Ms. Lindley’s recipe for screenplays, compiled from various sources, is concise and lucid – a series of bite-sized steps that can yield a basic film script for any motivated writer. But most of the screenwriters at the weekend were experienced well beyond the basics.
Ms. Siegenthaler, a full-time psychotherapist who lives in Bentonville, an hour from Eureka Springs, switched to screenwriting from poetry and fiction about 20 years ago. At the retreat, she worked on the script for her next movie – a prequel to Inthralled.
“I loved connecting with other screenwriters and my own work,” said Ms. Siegenthaler, who’s been making short films and documentaries for a decade. She has a lot riding on Inthralled, her first dramatic feature. Annie Sullivan and Brad Adams star in the thriller about a forbidden book that unleashes a murderous curse.
Richard Width, a new member of the screenwriters’ group, arrived in Northwest Arkansas last year as an established playwright and actor. His 2023 theatrical adaptation of Dracula premiered in New York City – which earned him membership in the exclusive Dramatists Guild.
“The retreat was an inspiration,” said Mr. Width, who lives in Rogers. He formed friendships with other writers and described the atmosphere of the writers’ colony as “a pocket universe.”
He was working on two memoirish projects inspired by his other job in the emotionally intense profession of hospice nursing. One is a pitch for a non-fiction book, the other a movie script he’s submitting for festival judging.
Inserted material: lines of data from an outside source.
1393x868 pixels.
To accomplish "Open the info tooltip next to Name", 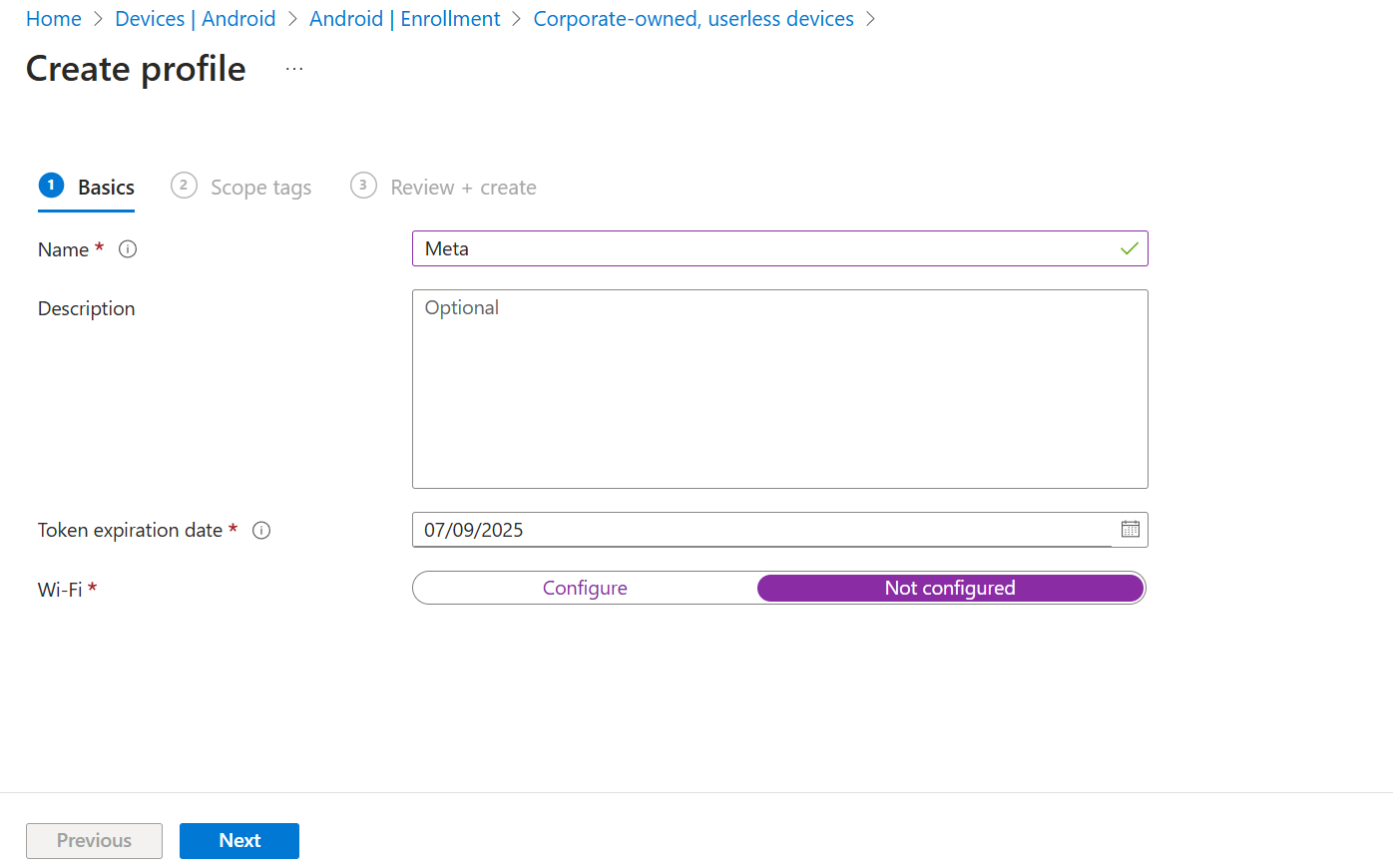I will pos(127,249).
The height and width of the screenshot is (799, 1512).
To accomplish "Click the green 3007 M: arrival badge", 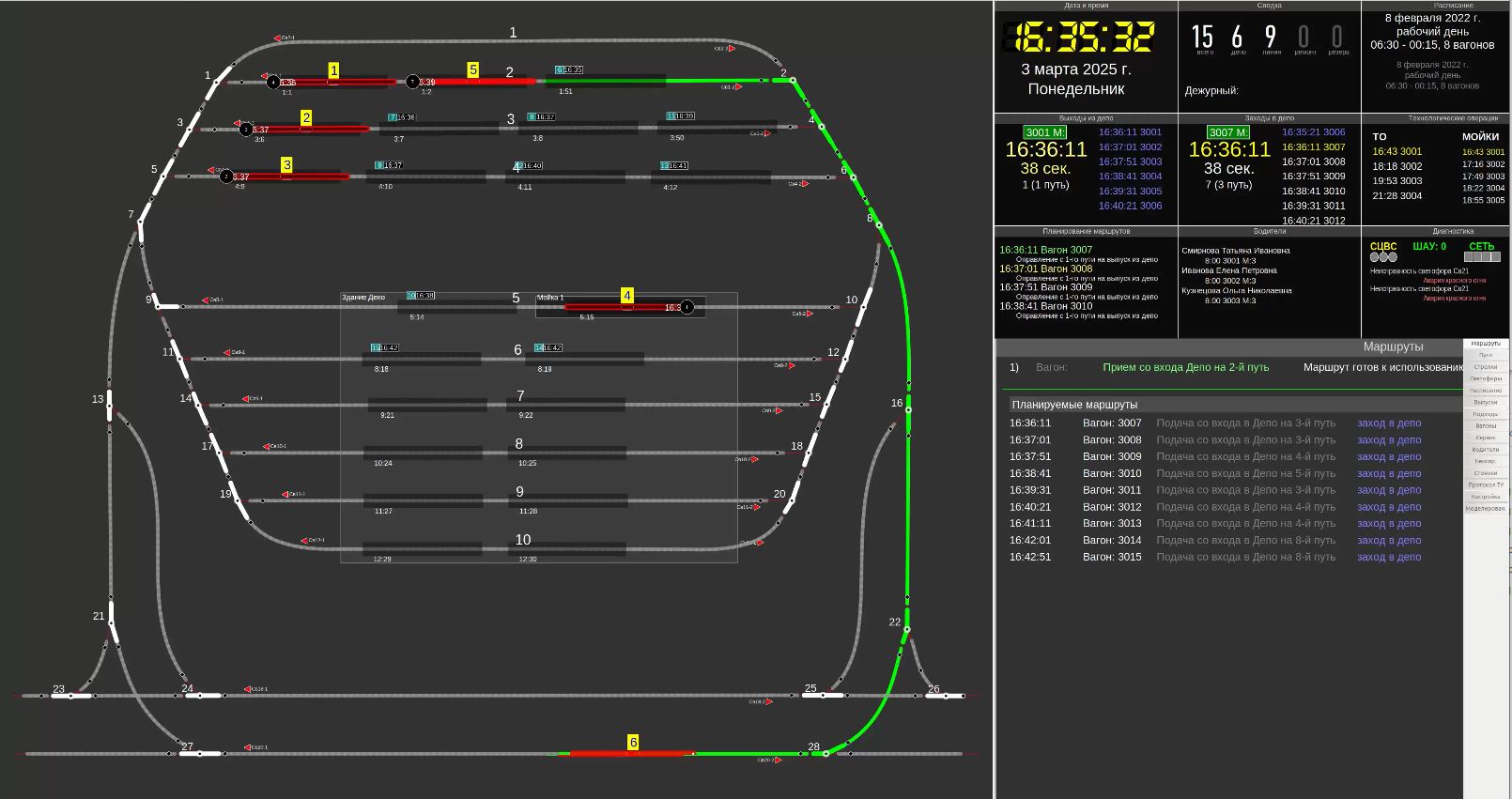I will coord(1228,132).
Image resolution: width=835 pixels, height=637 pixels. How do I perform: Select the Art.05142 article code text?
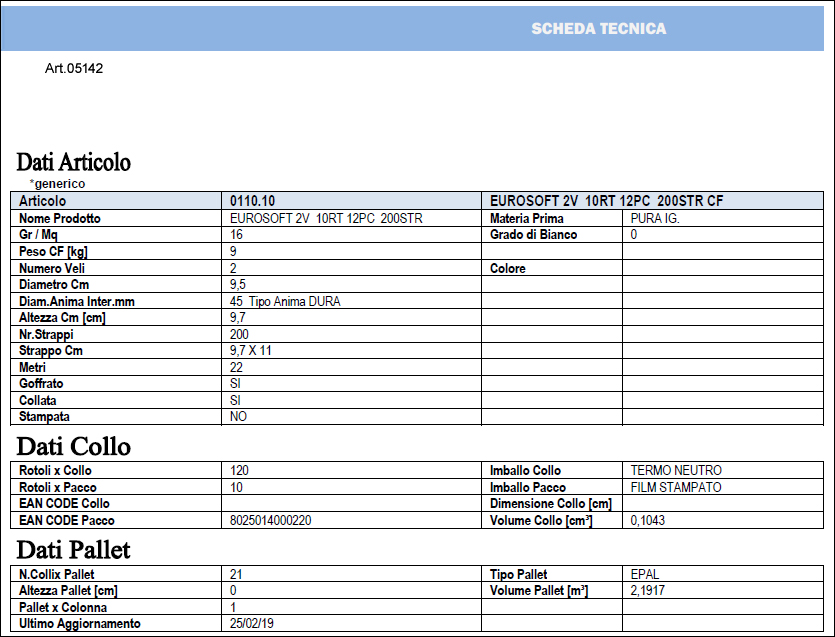(x=74, y=68)
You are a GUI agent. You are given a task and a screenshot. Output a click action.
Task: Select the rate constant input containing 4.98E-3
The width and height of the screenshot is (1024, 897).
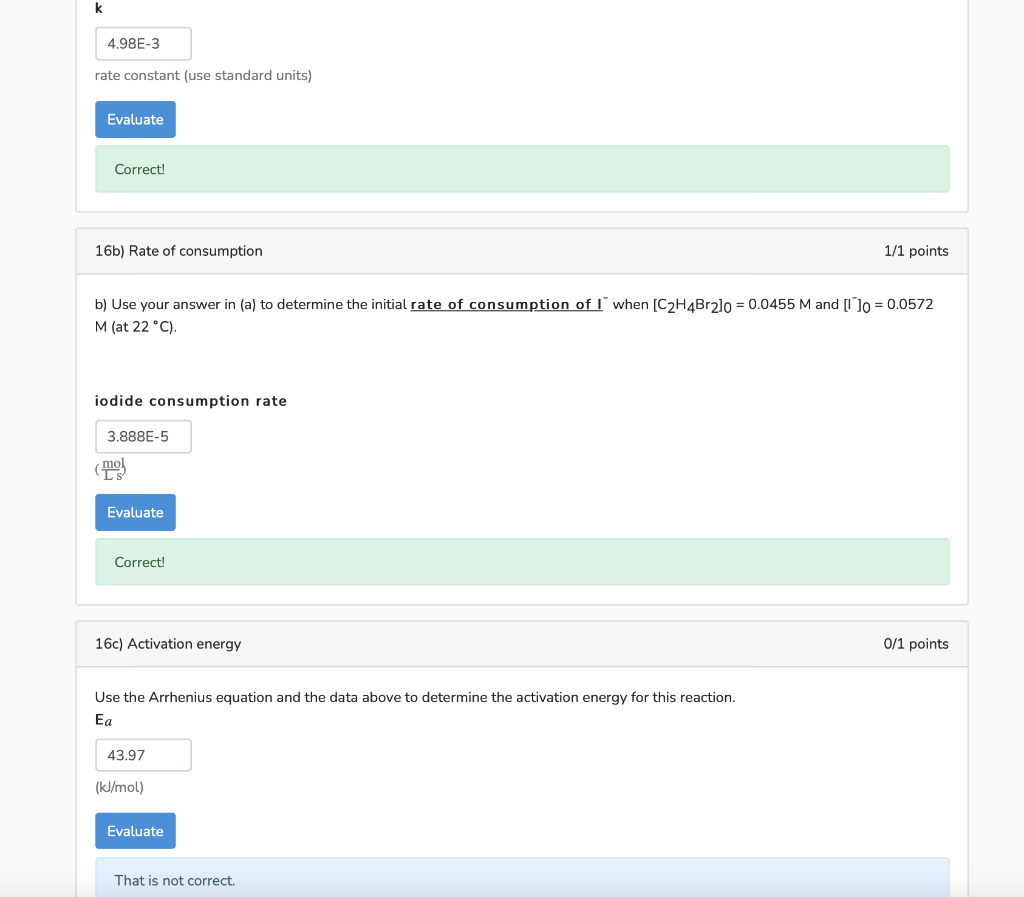[143, 43]

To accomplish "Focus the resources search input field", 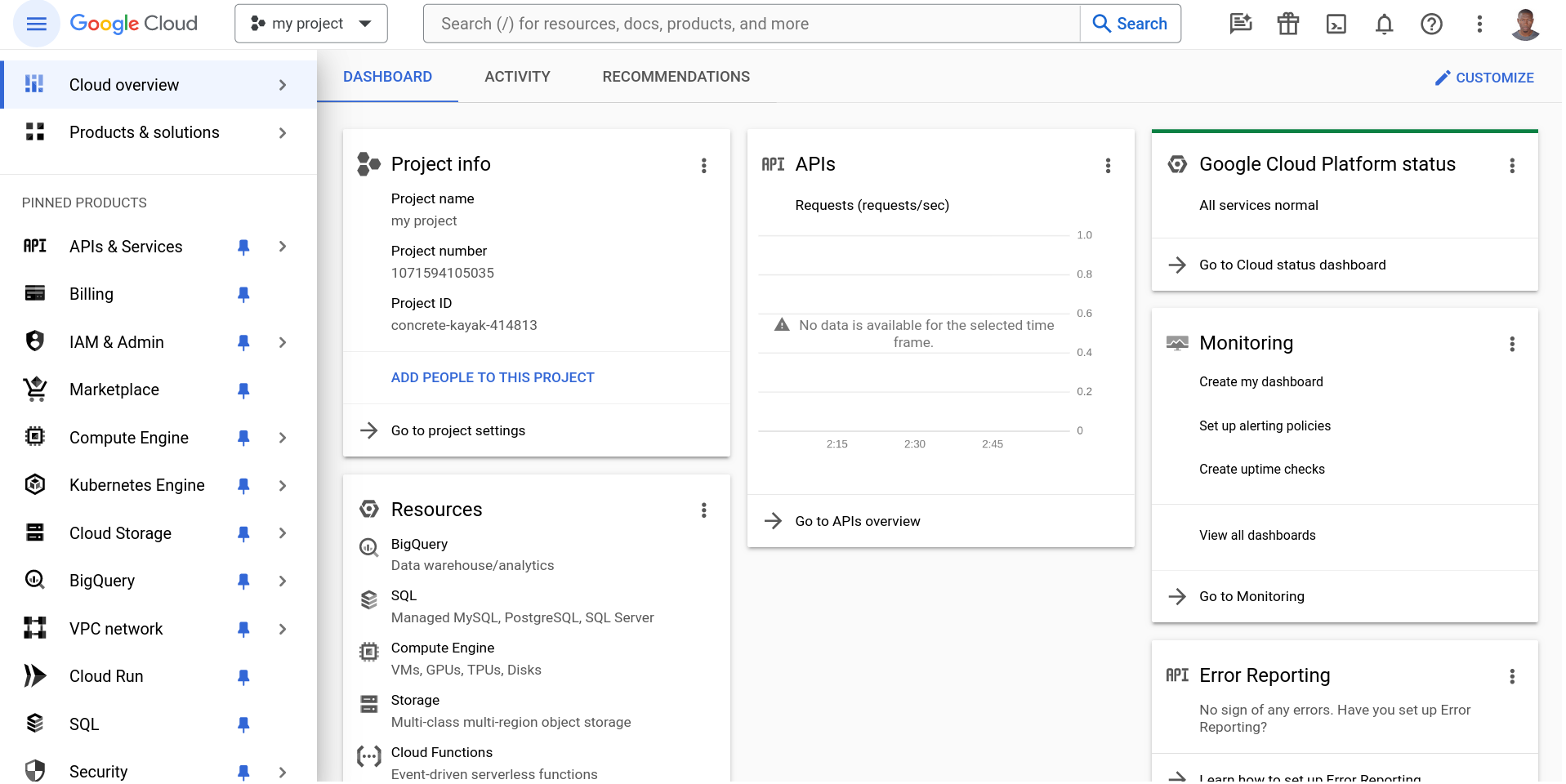I will [752, 24].
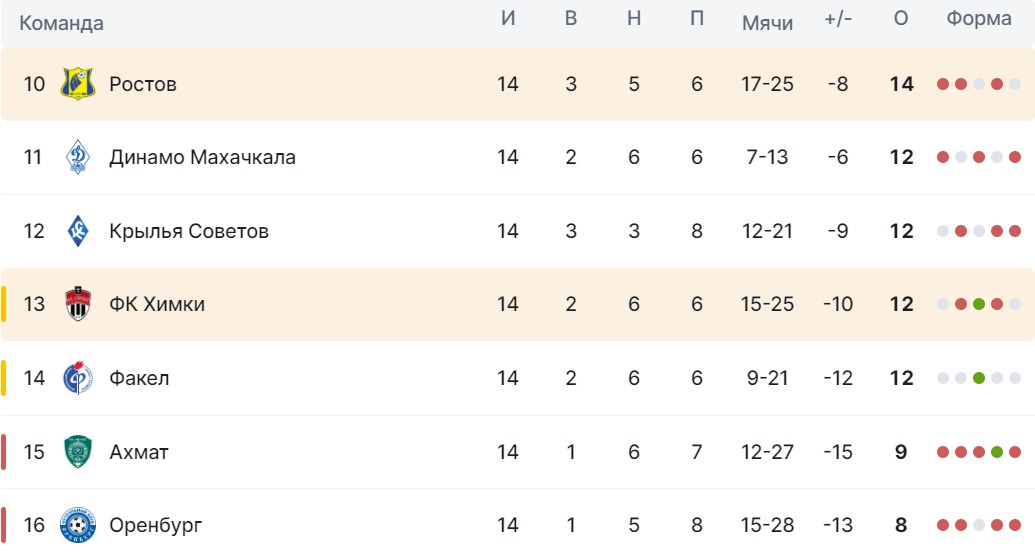1035x552 pixels.
Task: Click the Форма column header
Action: pos(979,19)
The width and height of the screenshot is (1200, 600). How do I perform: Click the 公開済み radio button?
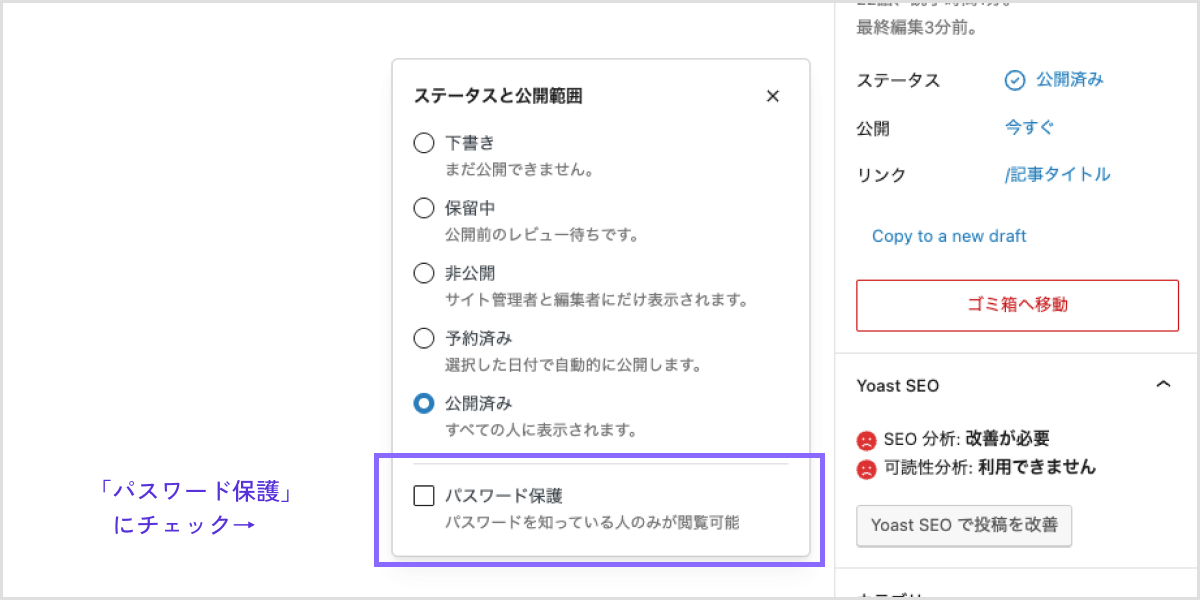(x=424, y=404)

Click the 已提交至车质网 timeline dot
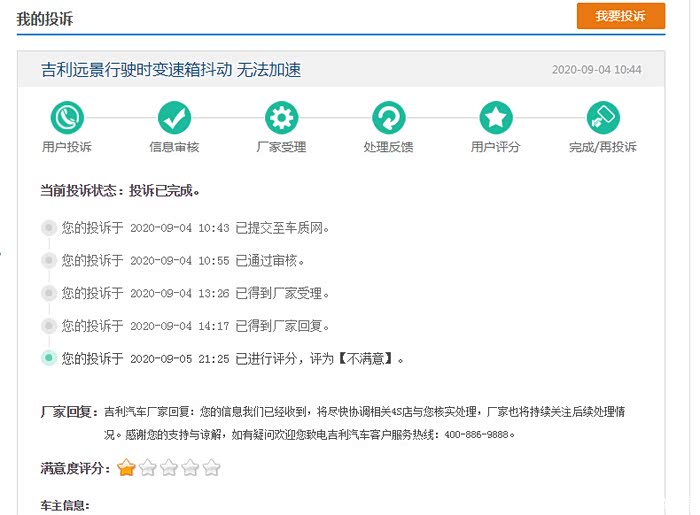48,228
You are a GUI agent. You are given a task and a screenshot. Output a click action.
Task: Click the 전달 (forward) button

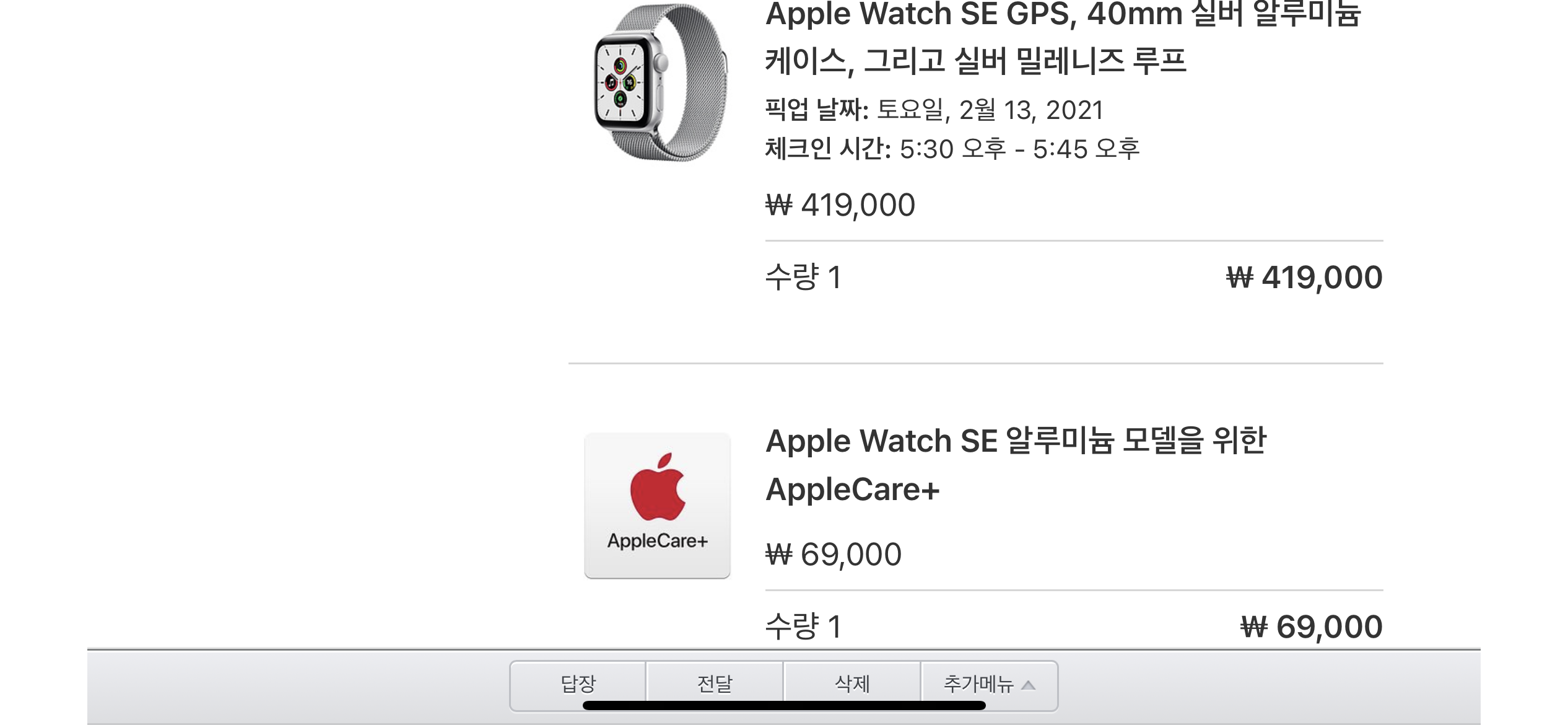[x=715, y=685]
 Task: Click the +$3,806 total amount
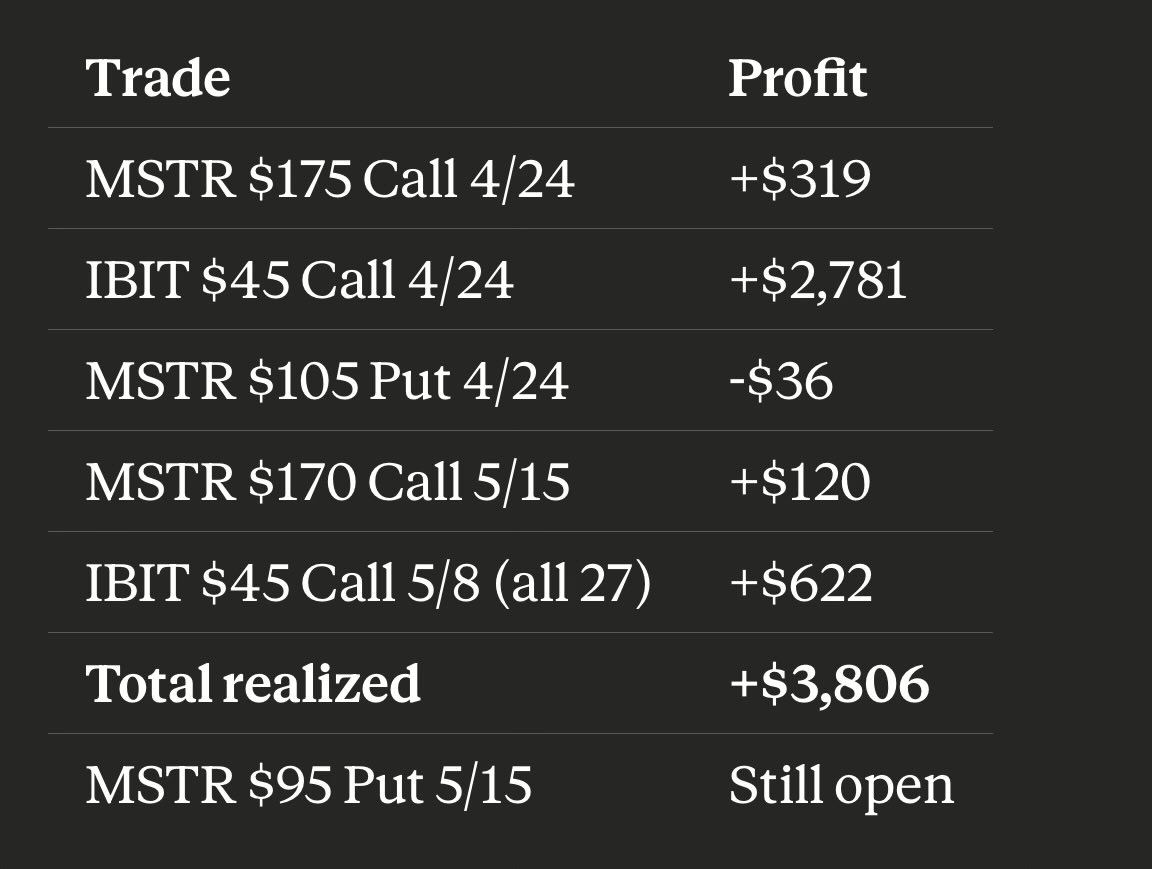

Mr. Width worked for eight years as a staff actor and director at a busy Shakespeare theater in Orlando. Since it competes for attention with famous theme parks, the troupe needs a catchy moniker. The name is Orlando Shakes, which sounds like a WNBA expansion team. The theater specializes in accessible adaptations of works by the Bard and other classics – spirited productions in which the world-class stage acting might be punctuated by pyrotechnics or showgirls.
A MOUNTAIN HIDEOUT … WITH GHOSTS!
Eureka Springs brims with arts, music, food, rustic lodges and themed festivals. It’s a destination for camping, hiking, bicycling and motor rallies. The town has craft shopping, lots of restaurants and bars, and even a haunted hotel. Halfway between boomtown Bentonville and the spectacle of Branson, it’s the top vacation town in the western Ozark Mountains.
Eureka Springs first became famous 150 years ago for its abundance of clean mineral water. The town sits on a mountain irrigated by a myriad of streams like a leaky showerhead. An outpost on the westward trek, it attracted thirsty pioneers, dowsers and health nuts – along with the usual outlaws, speculators and shills.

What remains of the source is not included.